**Source records**.

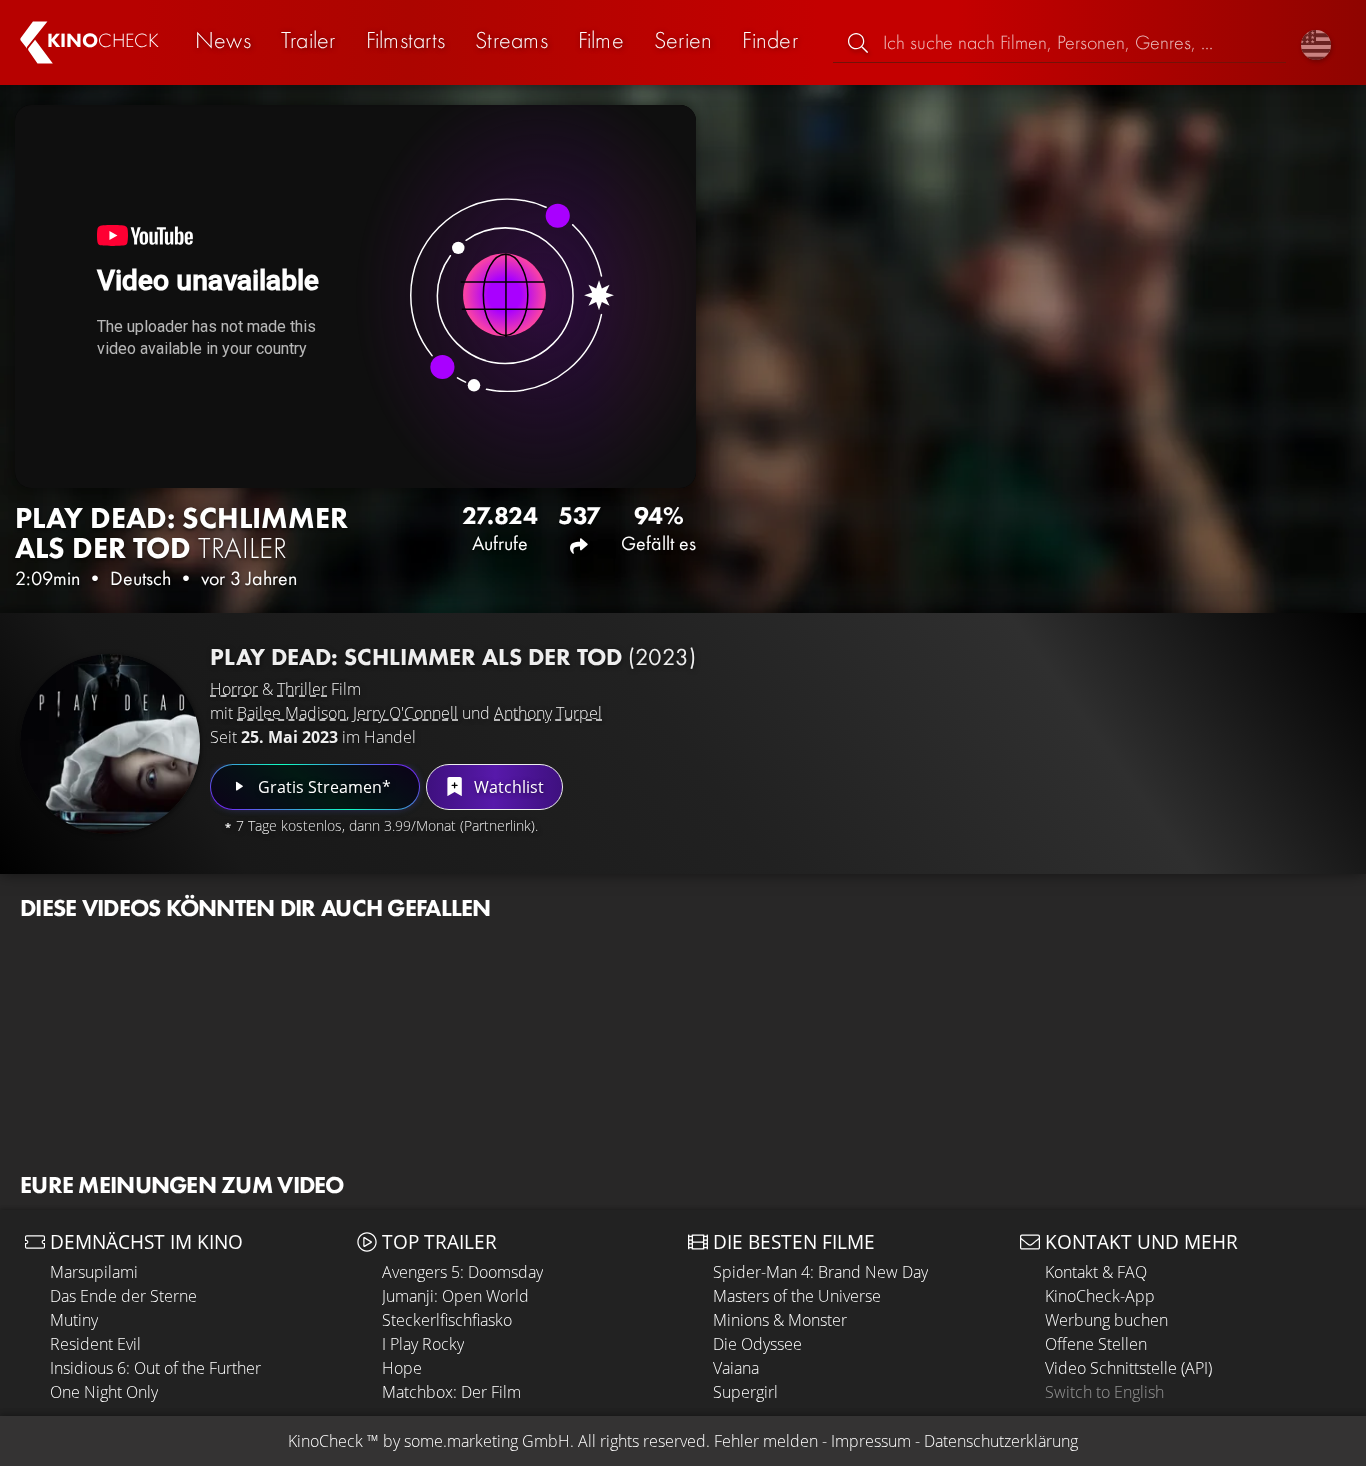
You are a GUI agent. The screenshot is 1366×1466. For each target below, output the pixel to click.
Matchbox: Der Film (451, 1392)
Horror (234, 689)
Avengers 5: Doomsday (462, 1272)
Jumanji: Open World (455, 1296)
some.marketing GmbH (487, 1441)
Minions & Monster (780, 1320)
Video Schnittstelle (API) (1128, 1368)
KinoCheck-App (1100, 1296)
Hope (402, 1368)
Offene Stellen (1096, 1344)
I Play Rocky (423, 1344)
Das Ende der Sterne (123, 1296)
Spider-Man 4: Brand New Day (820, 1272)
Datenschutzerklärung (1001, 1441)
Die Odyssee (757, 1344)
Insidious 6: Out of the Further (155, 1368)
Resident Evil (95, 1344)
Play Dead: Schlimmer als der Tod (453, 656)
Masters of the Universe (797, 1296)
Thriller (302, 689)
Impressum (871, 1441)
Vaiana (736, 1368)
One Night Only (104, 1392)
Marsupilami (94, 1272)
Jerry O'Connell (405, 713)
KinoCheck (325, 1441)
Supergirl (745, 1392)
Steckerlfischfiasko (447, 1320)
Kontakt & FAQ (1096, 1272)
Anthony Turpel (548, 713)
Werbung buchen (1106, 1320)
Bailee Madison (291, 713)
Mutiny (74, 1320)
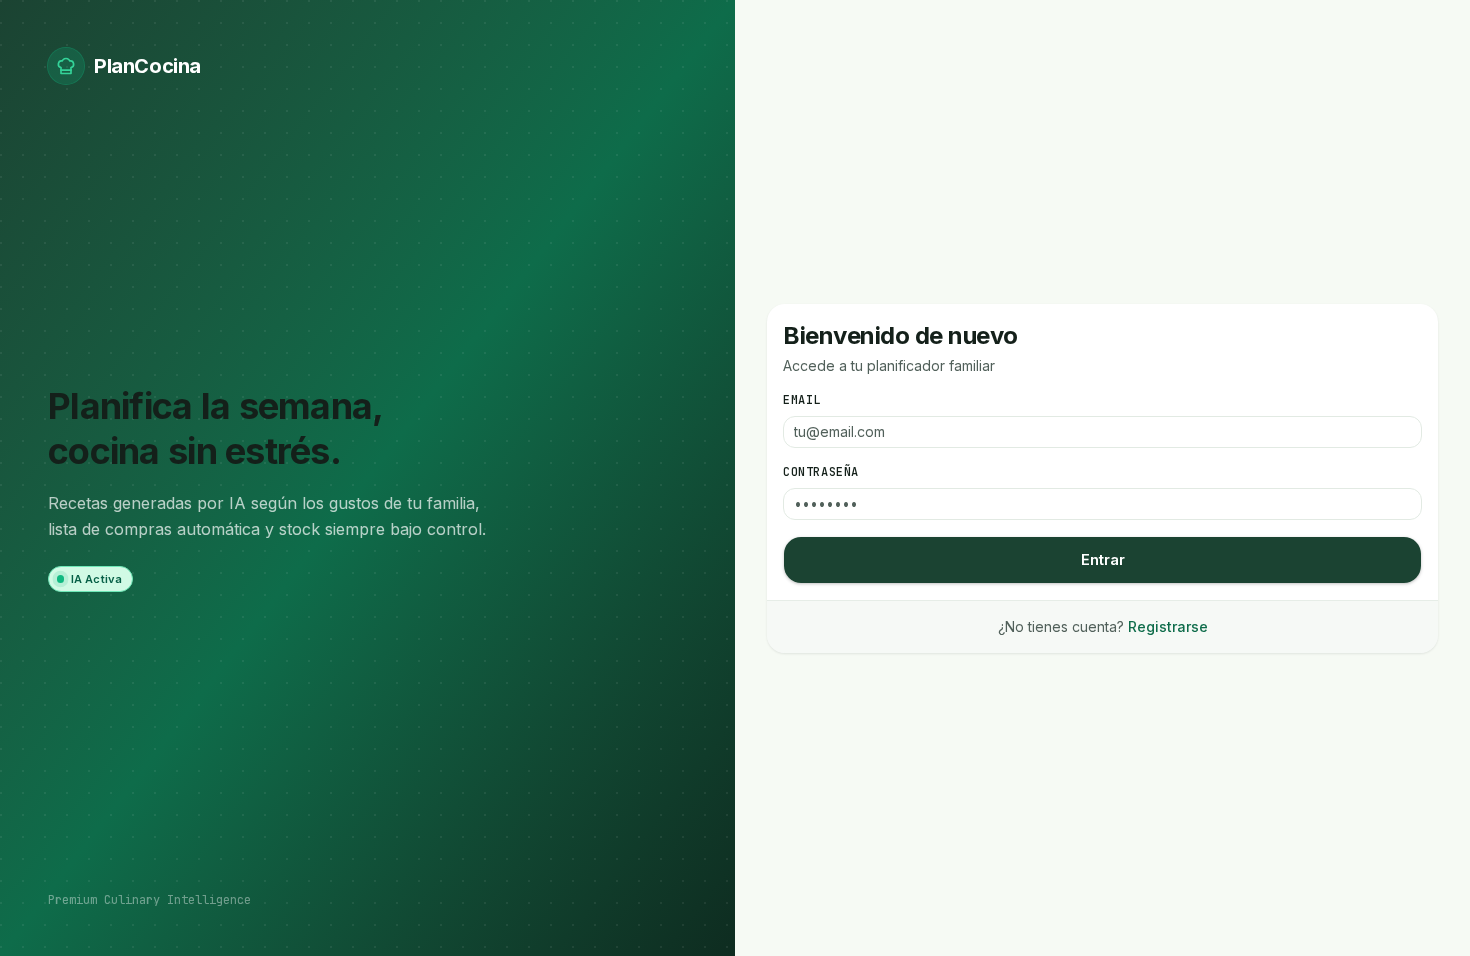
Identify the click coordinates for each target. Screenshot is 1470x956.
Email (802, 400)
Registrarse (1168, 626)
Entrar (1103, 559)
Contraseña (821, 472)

**What is required**. Among the lines of the listing above, count those that hold the string "click", giving the count alone.

**Response**. 2